### Provided entries
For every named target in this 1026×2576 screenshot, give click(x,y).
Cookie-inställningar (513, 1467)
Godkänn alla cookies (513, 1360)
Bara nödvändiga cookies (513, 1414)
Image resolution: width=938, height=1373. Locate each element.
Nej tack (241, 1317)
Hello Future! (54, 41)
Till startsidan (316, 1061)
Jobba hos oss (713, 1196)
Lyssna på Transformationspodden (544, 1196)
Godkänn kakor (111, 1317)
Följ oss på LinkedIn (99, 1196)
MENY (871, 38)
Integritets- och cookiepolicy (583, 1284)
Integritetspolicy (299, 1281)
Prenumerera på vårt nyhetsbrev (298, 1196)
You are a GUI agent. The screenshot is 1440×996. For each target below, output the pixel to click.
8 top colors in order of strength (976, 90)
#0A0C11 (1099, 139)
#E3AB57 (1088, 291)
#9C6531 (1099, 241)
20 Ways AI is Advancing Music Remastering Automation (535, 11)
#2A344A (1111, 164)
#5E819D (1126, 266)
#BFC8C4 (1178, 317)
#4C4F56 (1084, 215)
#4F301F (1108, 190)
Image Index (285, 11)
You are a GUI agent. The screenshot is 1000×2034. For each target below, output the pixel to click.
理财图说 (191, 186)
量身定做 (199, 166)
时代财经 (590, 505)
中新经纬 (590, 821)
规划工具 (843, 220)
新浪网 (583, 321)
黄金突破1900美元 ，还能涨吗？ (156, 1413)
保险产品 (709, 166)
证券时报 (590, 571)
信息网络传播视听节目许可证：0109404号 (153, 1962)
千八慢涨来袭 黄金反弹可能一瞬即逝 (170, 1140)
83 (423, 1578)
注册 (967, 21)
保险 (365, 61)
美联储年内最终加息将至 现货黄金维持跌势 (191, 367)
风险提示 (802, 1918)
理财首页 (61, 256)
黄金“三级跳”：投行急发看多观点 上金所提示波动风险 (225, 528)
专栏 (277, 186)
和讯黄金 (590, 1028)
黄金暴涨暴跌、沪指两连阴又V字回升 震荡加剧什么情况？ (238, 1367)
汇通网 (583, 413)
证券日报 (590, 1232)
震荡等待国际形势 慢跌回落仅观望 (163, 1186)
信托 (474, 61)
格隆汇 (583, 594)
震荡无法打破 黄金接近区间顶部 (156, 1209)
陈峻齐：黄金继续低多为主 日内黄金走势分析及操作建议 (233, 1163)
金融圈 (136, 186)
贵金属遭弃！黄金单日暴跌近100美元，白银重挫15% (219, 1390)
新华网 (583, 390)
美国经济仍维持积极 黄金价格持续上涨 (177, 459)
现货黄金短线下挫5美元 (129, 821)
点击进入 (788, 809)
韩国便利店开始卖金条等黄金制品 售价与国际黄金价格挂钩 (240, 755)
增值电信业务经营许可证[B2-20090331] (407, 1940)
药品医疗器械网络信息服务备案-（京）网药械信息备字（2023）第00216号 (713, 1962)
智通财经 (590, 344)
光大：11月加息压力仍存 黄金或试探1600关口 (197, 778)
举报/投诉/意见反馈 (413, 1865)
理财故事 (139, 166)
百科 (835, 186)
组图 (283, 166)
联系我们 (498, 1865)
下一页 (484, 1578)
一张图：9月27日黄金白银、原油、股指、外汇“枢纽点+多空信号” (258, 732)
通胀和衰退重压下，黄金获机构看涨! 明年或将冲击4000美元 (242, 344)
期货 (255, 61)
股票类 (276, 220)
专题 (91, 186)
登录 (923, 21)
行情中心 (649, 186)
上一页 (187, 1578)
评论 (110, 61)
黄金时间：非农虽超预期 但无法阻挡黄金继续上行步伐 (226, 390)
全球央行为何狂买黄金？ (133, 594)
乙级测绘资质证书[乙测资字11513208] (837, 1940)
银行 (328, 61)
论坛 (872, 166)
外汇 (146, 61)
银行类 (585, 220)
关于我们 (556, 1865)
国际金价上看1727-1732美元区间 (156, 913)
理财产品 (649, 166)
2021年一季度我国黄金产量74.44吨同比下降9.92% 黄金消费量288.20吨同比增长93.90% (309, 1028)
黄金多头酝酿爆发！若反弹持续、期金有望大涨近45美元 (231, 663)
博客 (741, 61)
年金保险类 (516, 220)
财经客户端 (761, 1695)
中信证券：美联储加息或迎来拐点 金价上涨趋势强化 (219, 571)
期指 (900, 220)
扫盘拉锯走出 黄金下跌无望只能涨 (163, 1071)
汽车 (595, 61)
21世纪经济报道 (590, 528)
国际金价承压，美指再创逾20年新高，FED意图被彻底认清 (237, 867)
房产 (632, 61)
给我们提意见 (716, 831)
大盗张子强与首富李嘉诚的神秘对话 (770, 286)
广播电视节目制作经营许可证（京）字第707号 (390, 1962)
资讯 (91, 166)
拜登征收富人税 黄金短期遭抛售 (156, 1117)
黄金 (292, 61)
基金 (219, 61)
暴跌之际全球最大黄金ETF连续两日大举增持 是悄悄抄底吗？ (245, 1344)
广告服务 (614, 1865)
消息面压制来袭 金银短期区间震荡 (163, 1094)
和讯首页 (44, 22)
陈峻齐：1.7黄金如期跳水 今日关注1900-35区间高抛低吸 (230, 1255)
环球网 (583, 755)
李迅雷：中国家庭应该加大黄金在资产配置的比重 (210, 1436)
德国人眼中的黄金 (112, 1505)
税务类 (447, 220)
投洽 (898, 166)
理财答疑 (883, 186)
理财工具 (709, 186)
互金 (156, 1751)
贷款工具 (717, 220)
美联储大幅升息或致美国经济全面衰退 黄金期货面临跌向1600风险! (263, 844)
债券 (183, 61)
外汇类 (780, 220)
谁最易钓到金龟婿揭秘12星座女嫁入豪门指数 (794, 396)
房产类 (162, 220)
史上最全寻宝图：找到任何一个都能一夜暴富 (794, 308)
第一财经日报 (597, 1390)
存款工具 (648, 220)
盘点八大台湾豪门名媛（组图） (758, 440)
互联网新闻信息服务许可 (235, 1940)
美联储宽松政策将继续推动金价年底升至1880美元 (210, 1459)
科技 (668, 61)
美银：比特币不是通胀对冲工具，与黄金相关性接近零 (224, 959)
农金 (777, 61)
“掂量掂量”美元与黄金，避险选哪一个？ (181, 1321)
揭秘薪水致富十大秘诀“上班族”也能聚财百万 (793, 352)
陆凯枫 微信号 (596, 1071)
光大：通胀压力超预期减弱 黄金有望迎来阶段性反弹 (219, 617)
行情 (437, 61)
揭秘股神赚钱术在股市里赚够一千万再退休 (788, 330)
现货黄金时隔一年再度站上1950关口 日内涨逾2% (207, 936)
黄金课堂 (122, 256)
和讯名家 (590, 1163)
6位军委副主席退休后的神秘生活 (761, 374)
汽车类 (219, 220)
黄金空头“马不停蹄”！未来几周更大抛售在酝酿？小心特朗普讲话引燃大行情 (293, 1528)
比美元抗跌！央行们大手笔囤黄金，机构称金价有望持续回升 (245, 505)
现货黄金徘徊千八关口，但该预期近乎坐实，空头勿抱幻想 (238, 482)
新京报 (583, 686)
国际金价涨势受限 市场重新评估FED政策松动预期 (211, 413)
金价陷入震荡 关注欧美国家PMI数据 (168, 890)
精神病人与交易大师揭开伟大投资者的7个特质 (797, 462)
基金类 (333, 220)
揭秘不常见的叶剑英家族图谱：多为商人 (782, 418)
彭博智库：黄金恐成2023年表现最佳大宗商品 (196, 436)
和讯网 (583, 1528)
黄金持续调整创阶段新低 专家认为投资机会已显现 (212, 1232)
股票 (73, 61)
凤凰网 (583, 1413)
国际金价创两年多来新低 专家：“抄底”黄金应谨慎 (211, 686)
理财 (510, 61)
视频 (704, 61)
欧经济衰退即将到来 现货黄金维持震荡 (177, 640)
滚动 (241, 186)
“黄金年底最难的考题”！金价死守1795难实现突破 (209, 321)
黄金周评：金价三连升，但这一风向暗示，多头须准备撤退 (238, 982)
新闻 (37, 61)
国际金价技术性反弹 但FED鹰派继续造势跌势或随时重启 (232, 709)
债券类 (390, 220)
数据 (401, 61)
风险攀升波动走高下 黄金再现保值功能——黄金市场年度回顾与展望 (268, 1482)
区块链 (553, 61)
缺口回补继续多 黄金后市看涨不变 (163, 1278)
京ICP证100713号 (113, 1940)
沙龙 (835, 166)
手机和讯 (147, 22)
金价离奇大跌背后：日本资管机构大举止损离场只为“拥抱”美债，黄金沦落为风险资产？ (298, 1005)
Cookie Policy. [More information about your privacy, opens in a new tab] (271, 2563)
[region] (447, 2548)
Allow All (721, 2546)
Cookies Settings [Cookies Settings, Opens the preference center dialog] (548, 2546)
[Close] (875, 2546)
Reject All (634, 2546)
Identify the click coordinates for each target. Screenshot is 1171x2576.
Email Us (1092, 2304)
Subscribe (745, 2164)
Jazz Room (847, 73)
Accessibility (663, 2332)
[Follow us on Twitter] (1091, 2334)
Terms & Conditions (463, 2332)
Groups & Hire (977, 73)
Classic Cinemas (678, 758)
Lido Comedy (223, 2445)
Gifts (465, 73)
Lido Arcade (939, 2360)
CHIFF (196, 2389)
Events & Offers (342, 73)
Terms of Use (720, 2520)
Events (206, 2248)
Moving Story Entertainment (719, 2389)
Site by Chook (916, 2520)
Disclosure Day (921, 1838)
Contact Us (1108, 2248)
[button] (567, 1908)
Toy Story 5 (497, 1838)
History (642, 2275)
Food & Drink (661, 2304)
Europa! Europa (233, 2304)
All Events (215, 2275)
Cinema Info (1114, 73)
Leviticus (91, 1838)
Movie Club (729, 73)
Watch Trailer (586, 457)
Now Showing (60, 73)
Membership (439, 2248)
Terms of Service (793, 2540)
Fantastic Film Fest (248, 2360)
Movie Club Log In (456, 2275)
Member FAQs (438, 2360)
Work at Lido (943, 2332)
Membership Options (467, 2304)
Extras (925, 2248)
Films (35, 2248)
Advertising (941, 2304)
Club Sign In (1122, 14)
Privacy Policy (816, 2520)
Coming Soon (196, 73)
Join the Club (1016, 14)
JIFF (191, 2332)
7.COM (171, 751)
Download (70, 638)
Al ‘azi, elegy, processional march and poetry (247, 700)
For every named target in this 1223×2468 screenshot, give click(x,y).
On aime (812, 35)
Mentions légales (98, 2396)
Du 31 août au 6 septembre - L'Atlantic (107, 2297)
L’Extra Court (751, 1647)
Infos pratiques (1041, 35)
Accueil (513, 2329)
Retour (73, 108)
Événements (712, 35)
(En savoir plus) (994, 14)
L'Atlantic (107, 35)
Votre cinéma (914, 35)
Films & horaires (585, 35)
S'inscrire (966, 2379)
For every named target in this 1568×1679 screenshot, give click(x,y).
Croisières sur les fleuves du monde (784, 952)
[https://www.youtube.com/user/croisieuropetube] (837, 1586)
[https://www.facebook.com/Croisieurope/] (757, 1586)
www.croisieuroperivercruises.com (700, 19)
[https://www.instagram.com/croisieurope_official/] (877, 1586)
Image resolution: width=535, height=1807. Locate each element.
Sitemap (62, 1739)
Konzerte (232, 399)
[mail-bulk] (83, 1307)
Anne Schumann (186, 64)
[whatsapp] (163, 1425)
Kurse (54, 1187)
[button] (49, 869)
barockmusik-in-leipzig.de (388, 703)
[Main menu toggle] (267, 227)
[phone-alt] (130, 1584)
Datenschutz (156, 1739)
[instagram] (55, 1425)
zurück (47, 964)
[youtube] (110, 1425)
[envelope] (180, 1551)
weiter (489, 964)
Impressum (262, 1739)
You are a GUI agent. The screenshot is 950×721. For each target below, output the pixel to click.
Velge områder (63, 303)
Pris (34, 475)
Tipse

### Work to complete
Reproduce the lines verbatim, starting with the line that contains "#4C4F56 (1084, 215)" and going on through the line that contains "博客 (741, 61)".

### Solved problem
#4C4F56 (1084, 215)
#4F301F (1108, 190)
Image Index (285, 11)
You are a GUI agent. The screenshot is 1000×2034. For each target below, output the pixel to click.
理财图说 (191, 186)
量身定做 (199, 166)
时代财经 (590, 505)
中新经纬 (590, 821)
规划工具 (843, 220)
新浪网 (583, 321)
黄金突破1900美元 ，还能涨吗？ (156, 1413)
保险产品 (709, 166)
证券时报 (590, 571)
信息网络传播视听节目许可证：0109404号 (153, 1962)
千八慢涨来袭 黄金反弹可能一瞬即逝 (170, 1140)
83 (423, 1578)
注册 (967, 21)
保险 (365, 61)
美联储年内最终加息将至 现货黄金维持跌势 (191, 367)
风险提示 (802, 1918)
理财首页 (61, 256)
黄金“三级跳”：投行急发看多观点 上金所提示波动风险 (225, 528)
专栏 (277, 186)
和讯黄金 (590, 1028)
黄金暴涨暴跌、沪指两连阴又V字回升 震荡加剧什么情况？ (238, 1367)
汇通网 (583, 413)
证券日报 (590, 1232)
震荡等待国际形势 慢跌回落仅观望 (163, 1186)
信托 (474, 61)
格隆汇 (583, 594)
震荡无法打破 黄金接近区间顶部 (156, 1209)
陈峻齐：黄金继续低多为主 日内黄金走势分析及操作建议 (233, 1163)
金融圈 (136, 186)
贵金属遭弃！黄金单日暴跌近100美元，白银重挫15% (219, 1390)
新华网 (583, 390)
美国经济仍维持积极 黄金价格持续上涨 (177, 459)
现货黄金短线下挫5美元 (129, 821)
点击进入 (788, 809)
韩国便利店开始卖金条等黄金制品 售价与国际黄金价格挂钩 (240, 755)
增值电信业务经营许可证[B2-20090331] (407, 1940)
药品医疗器械网络信息服务备案-（京）网药械信息备字（2023）第00216号 (713, 1962)
智通财经 (590, 344)
光大：11月加息压力仍存 黄金或试探1600关口 (197, 778)
举报/投诉/意见反馈 (413, 1865)
理财故事 (139, 166)
百科 (835, 186)
组图 (283, 166)
联系我们 (498, 1865)
下一页 (484, 1578)
一张图：9月27日黄金白银、原油、股指、外汇“枢纽点+多空信号” (258, 732)
通胀和衰退重压下，黄金获机构看涨! 明年或将冲击4000美元 (242, 344)
期货 (255, 61)
股票类 (276, 220)
专题 (91, 186)
登录 (923, 21)
行情中心 (649, 186)
上一页 (187, 1578)
评论 (110, 61)
黄金时间：非农虽超预期 但无法阻挡黄金继续上行步伐 (226, 390)
全球央行为何狂买黄金？ (133, 594)
乙级测绘资质证书[乙测资字11513208] (837, 1940)
银行 (328, 61)
论坛 (872, 166)
外汇 (146, 61)
银行类 (585, 220)
关于我们 (556, 1865)
国际金价上看1727-1732美元区间 (156, 913)
理财产品 (649, 166)
2021年一季度我国黄金产量74.44吨同比下降9.92% 黄金消费量288.20吨同比增长93.90% (309, 1028)
黄金多头酝酿爆发！若反弹持续、期金有望大涨近45美元 (231, 663)
博客 (741, 61)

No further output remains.